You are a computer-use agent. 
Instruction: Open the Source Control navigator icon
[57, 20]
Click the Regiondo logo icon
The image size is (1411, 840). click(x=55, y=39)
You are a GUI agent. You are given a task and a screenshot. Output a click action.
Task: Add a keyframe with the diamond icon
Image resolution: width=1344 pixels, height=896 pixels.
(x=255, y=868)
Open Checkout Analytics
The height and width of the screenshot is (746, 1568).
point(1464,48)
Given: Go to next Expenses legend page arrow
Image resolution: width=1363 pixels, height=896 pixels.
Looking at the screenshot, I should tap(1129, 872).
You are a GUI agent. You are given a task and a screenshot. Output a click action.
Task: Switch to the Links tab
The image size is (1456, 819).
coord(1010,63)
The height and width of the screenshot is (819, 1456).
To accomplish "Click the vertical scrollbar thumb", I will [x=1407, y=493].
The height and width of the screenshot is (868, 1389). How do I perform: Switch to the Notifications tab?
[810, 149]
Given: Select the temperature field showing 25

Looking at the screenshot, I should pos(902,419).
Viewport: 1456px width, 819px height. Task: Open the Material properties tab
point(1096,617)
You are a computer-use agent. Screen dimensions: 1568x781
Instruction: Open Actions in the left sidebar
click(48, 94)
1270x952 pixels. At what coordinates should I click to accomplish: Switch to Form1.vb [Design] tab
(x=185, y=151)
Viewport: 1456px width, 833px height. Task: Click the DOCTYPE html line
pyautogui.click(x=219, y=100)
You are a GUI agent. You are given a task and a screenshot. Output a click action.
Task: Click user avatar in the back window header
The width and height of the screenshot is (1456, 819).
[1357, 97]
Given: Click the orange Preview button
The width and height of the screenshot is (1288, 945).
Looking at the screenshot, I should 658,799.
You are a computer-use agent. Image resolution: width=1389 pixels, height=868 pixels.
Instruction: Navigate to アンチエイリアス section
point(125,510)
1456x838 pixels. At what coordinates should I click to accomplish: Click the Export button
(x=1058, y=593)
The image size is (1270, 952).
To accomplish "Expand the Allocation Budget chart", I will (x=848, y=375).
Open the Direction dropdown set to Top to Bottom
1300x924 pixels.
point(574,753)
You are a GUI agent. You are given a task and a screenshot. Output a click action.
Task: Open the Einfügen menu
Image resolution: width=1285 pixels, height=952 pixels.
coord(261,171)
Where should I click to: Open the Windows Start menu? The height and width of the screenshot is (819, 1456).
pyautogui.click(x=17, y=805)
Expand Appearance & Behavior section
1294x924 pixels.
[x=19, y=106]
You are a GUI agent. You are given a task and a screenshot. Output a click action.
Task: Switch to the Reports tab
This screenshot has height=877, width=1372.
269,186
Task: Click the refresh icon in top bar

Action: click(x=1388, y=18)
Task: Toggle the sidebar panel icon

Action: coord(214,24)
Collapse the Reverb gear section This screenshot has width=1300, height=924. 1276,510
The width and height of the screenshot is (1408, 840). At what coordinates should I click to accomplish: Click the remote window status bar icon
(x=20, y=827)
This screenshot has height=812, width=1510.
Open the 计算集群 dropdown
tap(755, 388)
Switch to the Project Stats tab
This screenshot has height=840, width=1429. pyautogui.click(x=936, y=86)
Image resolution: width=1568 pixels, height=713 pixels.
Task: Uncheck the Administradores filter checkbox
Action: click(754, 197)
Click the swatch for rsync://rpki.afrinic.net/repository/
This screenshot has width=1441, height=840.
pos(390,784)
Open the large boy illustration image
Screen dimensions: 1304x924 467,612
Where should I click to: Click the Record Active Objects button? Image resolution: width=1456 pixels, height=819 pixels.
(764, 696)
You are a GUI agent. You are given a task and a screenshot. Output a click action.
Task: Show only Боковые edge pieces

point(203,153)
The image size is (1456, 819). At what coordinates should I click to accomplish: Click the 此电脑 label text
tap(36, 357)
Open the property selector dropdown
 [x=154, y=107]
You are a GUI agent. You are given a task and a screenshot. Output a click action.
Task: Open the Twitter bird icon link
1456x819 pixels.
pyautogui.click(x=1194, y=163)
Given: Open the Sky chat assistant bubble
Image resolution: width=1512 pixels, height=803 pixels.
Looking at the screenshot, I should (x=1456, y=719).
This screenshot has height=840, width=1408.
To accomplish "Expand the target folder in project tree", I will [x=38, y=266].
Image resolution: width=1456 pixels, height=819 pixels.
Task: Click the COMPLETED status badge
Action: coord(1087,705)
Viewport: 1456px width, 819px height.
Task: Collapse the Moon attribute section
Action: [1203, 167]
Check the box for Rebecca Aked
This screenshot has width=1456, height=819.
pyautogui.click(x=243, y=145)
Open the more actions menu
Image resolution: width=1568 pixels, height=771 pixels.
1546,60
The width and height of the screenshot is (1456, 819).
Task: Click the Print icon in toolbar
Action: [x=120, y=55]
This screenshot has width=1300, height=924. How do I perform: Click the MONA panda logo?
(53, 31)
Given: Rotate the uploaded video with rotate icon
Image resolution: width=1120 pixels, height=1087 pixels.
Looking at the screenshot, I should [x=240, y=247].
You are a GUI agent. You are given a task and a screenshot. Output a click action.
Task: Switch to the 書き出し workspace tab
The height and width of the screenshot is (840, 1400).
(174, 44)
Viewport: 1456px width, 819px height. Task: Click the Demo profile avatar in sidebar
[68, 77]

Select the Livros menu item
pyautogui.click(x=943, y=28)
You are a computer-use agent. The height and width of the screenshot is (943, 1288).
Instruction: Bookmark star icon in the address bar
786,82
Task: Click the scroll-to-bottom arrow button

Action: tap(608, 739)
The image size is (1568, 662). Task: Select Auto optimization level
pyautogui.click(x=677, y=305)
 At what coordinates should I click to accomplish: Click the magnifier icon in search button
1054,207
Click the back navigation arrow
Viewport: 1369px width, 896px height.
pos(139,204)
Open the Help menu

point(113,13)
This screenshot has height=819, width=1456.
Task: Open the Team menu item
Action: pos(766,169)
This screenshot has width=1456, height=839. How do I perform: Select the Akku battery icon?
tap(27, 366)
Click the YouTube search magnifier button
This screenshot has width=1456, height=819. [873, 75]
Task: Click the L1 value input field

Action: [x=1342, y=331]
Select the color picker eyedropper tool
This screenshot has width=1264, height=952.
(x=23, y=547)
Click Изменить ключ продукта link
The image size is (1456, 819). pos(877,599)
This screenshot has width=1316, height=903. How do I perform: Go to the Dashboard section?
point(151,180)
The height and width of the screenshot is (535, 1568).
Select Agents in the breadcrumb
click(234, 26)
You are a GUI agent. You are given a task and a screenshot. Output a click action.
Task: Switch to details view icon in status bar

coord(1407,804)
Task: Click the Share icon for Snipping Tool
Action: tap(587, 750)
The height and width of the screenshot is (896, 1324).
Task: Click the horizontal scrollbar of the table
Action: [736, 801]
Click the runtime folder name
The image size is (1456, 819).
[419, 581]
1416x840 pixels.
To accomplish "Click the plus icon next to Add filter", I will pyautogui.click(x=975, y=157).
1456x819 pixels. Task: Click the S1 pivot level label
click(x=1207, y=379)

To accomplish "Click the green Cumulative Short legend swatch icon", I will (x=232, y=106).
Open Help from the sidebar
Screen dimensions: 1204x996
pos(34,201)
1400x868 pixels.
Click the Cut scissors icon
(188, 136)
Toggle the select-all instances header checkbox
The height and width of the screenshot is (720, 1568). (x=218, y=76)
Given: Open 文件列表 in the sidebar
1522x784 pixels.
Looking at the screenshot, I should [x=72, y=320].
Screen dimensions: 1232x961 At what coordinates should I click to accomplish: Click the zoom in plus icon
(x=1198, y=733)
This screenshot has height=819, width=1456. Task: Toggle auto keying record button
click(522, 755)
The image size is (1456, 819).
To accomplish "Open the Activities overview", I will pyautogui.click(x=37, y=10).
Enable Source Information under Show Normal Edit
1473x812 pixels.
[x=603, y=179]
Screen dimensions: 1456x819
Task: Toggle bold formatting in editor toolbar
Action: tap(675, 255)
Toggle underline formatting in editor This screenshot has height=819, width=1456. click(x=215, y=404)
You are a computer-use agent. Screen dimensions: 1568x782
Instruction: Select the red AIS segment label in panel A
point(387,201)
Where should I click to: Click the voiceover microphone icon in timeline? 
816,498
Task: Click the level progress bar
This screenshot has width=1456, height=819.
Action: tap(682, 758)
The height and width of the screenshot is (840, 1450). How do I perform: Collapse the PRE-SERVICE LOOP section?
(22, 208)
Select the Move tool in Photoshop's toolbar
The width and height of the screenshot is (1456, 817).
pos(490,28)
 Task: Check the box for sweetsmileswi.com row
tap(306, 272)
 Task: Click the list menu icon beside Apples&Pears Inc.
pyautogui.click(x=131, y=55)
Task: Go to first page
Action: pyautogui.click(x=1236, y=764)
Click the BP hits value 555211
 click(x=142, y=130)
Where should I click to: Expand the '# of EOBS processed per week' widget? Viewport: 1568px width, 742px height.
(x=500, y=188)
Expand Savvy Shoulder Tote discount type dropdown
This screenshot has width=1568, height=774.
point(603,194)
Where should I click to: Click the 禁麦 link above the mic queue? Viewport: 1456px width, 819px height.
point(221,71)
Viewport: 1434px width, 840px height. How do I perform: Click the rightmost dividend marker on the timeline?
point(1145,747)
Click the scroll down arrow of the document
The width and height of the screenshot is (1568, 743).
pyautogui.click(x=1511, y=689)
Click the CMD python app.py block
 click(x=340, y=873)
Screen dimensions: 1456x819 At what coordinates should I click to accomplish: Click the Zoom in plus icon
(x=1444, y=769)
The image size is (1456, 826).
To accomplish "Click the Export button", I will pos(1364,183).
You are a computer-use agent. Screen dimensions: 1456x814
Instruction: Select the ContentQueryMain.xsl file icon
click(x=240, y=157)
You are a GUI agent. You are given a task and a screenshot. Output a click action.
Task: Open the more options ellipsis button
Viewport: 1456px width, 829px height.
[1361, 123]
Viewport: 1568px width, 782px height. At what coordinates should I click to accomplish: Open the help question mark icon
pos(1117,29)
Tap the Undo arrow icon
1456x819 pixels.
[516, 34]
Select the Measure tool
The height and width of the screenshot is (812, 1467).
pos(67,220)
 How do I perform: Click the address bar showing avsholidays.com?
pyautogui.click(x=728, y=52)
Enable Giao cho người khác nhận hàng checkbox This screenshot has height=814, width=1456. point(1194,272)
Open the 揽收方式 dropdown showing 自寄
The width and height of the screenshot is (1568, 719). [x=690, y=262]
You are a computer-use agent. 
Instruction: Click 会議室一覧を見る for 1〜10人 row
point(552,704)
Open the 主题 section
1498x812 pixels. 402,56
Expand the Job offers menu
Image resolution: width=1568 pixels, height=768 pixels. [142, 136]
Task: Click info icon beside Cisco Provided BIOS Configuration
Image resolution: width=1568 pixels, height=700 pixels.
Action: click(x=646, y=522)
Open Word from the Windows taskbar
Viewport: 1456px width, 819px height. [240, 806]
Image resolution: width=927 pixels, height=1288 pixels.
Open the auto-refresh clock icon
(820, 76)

--------

### What this task involves
Scan the material above for the string "computer", returning each line that contains it.

### Output below
You are a computer-use agent. 
You are a computer-use agent. Screen dimensions: 1568x781
You are a computer-use agent. Image resolution: width=1389 pixels, height=868 pixels.
You are a computer-use agent. The height and width of the screenshot is (943, 1288).
You are a computer-use agent. Screen dimensions: 1568x782
You are a computer-use agent. Screen dimensions: 1456x814
You are a computer-use agent. 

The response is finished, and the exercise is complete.